- [AIM OF THE EXERCISE]
Would you print the whole listing again, word for word?

- [DATA SUPPLIED]
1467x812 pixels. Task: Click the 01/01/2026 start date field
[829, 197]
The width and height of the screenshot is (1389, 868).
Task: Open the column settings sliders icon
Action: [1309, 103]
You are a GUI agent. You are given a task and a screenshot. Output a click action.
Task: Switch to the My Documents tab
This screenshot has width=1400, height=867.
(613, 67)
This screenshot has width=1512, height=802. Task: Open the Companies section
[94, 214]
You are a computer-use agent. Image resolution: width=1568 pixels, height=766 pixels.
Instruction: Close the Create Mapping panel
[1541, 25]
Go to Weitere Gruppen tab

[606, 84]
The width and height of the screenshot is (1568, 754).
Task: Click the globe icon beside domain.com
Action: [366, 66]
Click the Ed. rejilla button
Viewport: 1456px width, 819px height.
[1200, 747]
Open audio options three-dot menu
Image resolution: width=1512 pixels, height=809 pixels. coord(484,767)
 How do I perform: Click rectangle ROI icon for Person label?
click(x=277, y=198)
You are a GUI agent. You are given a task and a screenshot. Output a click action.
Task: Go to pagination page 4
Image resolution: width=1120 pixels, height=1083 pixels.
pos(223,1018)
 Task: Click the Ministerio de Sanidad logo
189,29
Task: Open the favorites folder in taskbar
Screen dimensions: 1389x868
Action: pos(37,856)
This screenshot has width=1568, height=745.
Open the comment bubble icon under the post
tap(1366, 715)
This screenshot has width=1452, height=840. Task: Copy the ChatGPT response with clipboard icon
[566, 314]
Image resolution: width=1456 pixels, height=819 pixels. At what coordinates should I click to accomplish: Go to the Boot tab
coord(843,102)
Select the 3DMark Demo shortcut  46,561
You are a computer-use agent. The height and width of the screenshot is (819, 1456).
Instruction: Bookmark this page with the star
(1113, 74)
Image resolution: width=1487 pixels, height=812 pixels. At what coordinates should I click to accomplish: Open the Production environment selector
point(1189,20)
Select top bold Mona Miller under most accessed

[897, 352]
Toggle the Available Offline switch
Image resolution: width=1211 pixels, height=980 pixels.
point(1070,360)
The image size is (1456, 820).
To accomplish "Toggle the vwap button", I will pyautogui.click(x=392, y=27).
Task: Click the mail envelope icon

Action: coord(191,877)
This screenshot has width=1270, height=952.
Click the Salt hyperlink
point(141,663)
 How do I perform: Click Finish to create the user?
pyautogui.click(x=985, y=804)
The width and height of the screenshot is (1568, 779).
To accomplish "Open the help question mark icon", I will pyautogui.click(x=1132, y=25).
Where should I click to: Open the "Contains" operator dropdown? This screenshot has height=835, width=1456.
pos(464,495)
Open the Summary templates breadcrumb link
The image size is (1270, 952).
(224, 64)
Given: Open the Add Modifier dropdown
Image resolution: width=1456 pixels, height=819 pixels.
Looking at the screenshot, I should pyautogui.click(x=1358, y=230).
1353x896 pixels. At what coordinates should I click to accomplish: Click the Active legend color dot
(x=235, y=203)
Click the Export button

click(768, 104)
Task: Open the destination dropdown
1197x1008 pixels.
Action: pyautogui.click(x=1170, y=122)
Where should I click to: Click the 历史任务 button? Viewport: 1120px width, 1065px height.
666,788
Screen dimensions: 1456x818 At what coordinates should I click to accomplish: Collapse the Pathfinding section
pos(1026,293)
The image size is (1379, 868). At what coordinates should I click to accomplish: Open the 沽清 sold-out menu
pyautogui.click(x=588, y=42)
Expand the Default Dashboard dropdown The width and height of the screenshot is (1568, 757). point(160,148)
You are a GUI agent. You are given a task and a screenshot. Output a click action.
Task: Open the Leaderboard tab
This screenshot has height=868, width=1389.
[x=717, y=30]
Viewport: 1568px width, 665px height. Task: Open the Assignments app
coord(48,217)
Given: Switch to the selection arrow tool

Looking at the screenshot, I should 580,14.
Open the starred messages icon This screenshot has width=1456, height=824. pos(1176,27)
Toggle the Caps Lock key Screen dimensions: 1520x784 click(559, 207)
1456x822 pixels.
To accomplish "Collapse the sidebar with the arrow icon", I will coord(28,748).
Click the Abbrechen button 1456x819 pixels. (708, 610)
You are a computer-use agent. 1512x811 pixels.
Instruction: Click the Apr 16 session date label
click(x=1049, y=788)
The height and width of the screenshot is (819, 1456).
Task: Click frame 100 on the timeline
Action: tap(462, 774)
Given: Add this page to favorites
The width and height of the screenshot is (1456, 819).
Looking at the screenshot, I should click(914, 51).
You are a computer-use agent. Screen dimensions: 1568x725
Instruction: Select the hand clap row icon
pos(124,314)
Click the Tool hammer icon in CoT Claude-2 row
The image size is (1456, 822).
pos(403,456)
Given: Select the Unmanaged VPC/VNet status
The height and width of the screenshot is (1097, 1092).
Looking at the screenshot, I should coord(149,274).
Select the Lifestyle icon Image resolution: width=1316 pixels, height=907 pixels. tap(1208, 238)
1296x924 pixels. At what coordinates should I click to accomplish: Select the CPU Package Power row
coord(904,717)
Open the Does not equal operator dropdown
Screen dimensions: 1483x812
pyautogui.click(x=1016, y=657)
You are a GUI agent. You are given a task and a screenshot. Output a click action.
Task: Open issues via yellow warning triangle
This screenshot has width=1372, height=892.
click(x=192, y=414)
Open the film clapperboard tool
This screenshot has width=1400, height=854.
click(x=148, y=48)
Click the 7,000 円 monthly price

- [ANSWER SPACE]
1467x812 pixels. Task: Click the 01/01/2026 start date field
[829, 197]
The width and height of the screenshot is (1389, 868).
Task: Open the column settings sliders icon
Action: [1309, 103]
You are a GUI agent. You are given a task and a screenshot. Output a click action.
Task: Switch to the My Documents tab
This screenshot has width=1400, height=867.
(613, 67)
This screenshot has width=1512, height=802. Task: Open the Companies section
[94, 214]
You are a computer-use agent. Image resolution: width=1568 pixels, height=766 pixels.
Instruction: Close the Create Mapping panel
[1541, 25]
Go to Weitere Gruppen tab

[606, 84]
The width and height of the screenshot is (1568, 754).
Task: Click the globe icon beside domain.com
Action: [366, 66]
Click the Ed. rejilla button
Viewport: 1456px width, 819px height.
[1200, 747]
Open audio options three-dot menu
Image resolution: width=1512 pixels, height=809 pixels. coord(484,767)
 How do I perform: Click rectangle ROI icon for Person label?
click(x=277, y=198)
You are a GUI agent. You are given a task and a screenshot. Output a click action.
Task: Go to pagination page 4
Image resolution: width=1120 pixels, height=1083 pixels.
pos(223,1018)
 Task: Click the Ministerio de Sanidad logo
189,29
Task: Open the favorites folder in taskbar
Screen dimensions: 1389x868
Action: pos(37,856)
This screenshot has width=1568, height=745.
Open the comment bubble icon under the post
tap(1366, 715)
This screenshot has width=1452, height=840. Task: Copy the ChatGPT response with clipboard icon
[566, 314]
Image resolution: width=1456 pixels, height=819 pixels. At what coordinates should I click to accomplish: Go to the Boot tab
coord(843,102)
Select the 3DMark Demo shortcut  46,561
You are a computer-use agent. The height and width of the screenshot is (819, 1456).
Instruction: Bookmark this page with the star
(1113, 74)
Image resolution: width=1487 pixels, height=812 pixels. At what coordinates should I click to accomplish: Open the Production environment selector
point(1189,20)
Select top bold Mona Miller under most accessed

[897, 352]
Toggle the Available Offline switch
Image resolution: width=1211 pixels, height=980 pixels.
point(1070,360)
The image size is (1456, 820).
To accomplish "Toggle the vwap button", I will pyautogui.click(x=392, y=27).
Task: Click the mail envelope icon

Action: coord(191,877)
This screenshot has width=1270, height=952.
Click the Salt hyperlink
point(141,663)
 How do I perform: Click Finish to create the user?
pyautogui.click(x=985, y=804)
The width and height of the screenshot is (1568, 779).
To accomplish "Open the help question mark icon", I will pyautogui.click(x=1132, y=25).
Where should I click to: Open the "Contains" operator dropdown? This screenshot has height=835, width=1456.
pos(464,495)
Open the Summary templates breadcrumb link
The image size is (1270, 952).
(224, 64)
Given: Open the Add Modifier dropdown
Image resolution: width=1456 pixels, height=819 pixels.
Looking at the screenshot, I should pyautogui.click(x=1358, y=230).
1353x896 pixels. At what coordinates should I click to accomplish: Click the Active legend color dot
(x=235, y=203)
Click the Export button

click(768, 104)
Task: Open the destination dropdown
1197x1008 pixels.
Action: pyautogui.click(x=1170, y=122)
Where should I click to: Click the 历史任务 button? Viewport: 1120px width, 1065px height.
666,788
Screen dimensions: 1456x818 At what coordinates should I click to accomplish: Collapse the Pathfinding section
pos(1026,293)
The image size is (1379, 868). At what coordinates should I click to accomplish: Open the 沽清 sold-out menu
pyautogui.click(x=588, y=42)
Expand the Default Dashboard dropdown The width and height of the screenshot is (1568, 757). point(160,148)
You are a GUI agent. You are given a task and a screenshot. Output a click action.
Task: Open the Leaderboard tab
This screenshot has height=868, width=1389.
[x=717, y=30]
Viewport: 1568px width, 665px height. Task: Open the Assignments app
coord(48,217)
Given: Switch to the selection arrow tool

Looking at the screenshot, I should 580,14.
Open the starred messages icon This screenshot has width=1456, height=824. pos(1176,27)
Toggle the Caps Lock key Screen dimensions: 1520x784 click(559, 207)
1456x822 pixels.
To accomplish "Collapse the sidebar with the arrow icon", I will coord(28,748).
Click the Abbrechen button 1456x819 pixels. (708, 610)
You are a computer-use agent. 1512x811 pixels.
Instruction: Click the Apr 16 session date label
click(x=1049, y=788)
The height and width of the screenshot is (819, 1456).
Task: Click frame 100 on the timeline
Action: tap(462, 774)
Given: Add this page to favorites
The width and height of the screenshot is (1456, 819).
Looking at the screenshot, I should click(914, 51).
You are a computer-use agent. Screen dimensions: 1568x725
Instruction: Select the hand clap row icon
pos(124,314)
Click the Tool hammer icon in CoT Claude-2 row
The image size is (1456, 822).
pos(403,456)
Given: Select the Unmanaged VPC/VNet status
The height and width of the screenshot is (1097, 1092).
Looking at the screenshot, I should coord(149,274).
Select the Lifestyle icon Image resolution: width=1316 pixels, height=907 pixels. tap(1208, 238)
1296x924 pixels. At what coordinates should I click to accomplish: Select the CPU Package Power row
coord(904,717)
Open the Does not equal operator dropdown
Screen dimensions: 1483x812
pyautogui.click(x=1016, y=657)
You are a GUI agent. You are given a task and a screenshot. Output a click action.
Task: Open issues via yellow warning triangle
This screenshot has width=1372, height=892.
click(x=192, y=414)
Open the film clapperboard tool
This screenshot has width=1400, height=854.
click(x=148, y=48)
Click the 7,000 円 monthly price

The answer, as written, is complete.